Given text
****

- Origin: Pune, Maharashtra, India
- Genres: Poetry Recitation, Hindustani Classical Music, Ghazal, Qawwali
- Years active: 2015-present
- Members: Om Bhutkar; Nachiket Devasthali; Abhijeet Dhere; Devendra Bhome; Jaydeep Vaidya; Mukta Joshi; Ketan Pawar; Mandar Bagade; Anup Kulthe; Kalyani Deshpande;
- Website: sukhanmehfil.com

= Sukhan =

Theatrical production by Om Bhutkar

Sukhan is a theatrical production that presents Hindustani literature and classical music. Conceived and directed by National-Award winning Marathi actor Om Bhutkar, the show was first performed on 13 October 2015 to commemorate the 67th birth anniversary of Ustad Nusrat Fateh Ali Khan. The performers in the opening show were Nachiket Devasthali, Abhijeet Dhere, Jaydeep Vaidya, Devendra Bhome and others, including Om Bhutkar himself. Since its inception, Sukhan has been performed over 125 concerts.

== Title and Meaning ==
The word "Sukhan" (suKHan / सुख़न / سخن) comes from Persian and means speech, words, conversation, or poetry. It is commonly used in Urdu and Persian literary traditions to refer to eloquent expression, particularly in poetry.

****

Dataset extract
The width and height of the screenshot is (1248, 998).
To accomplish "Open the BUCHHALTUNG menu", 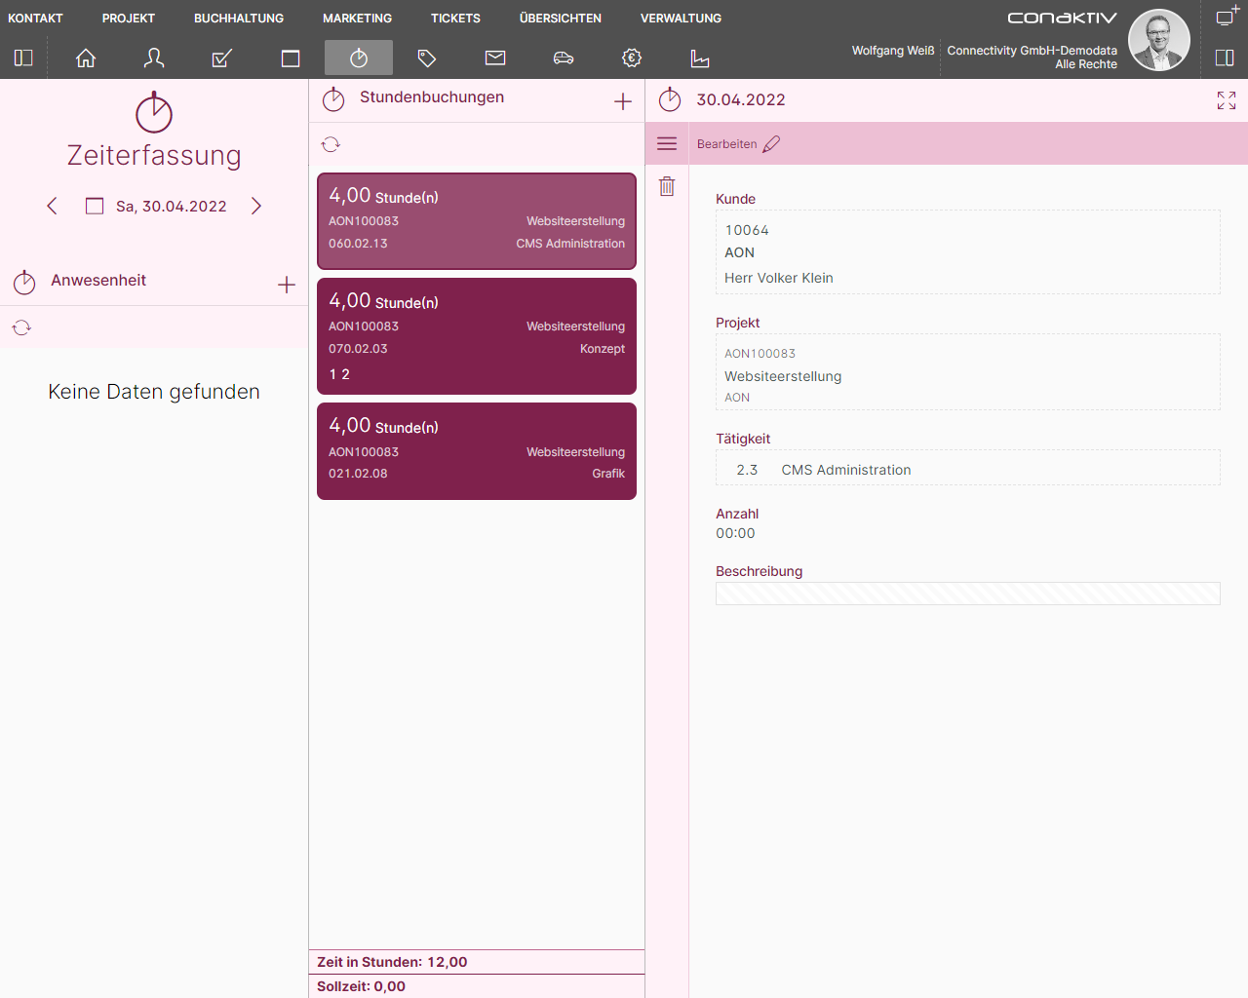I will (x=239, y=19).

****

Activity
Decide whether each statement agrees with the Sukhan text, answering yes or no and quoting the deciding words: 1. Sukhan was first performed in 2015. 2. The word "Sukhan" comes from Arabic. 3. Sukhan originated in Mumbai. The data has no connection to the Sukhan text.

Your response
1. Yes: "the show was first performed on 13 October 2015"
2. No: "comes from Persian"
3. No: "Origin: Pune, Maharashtra, India"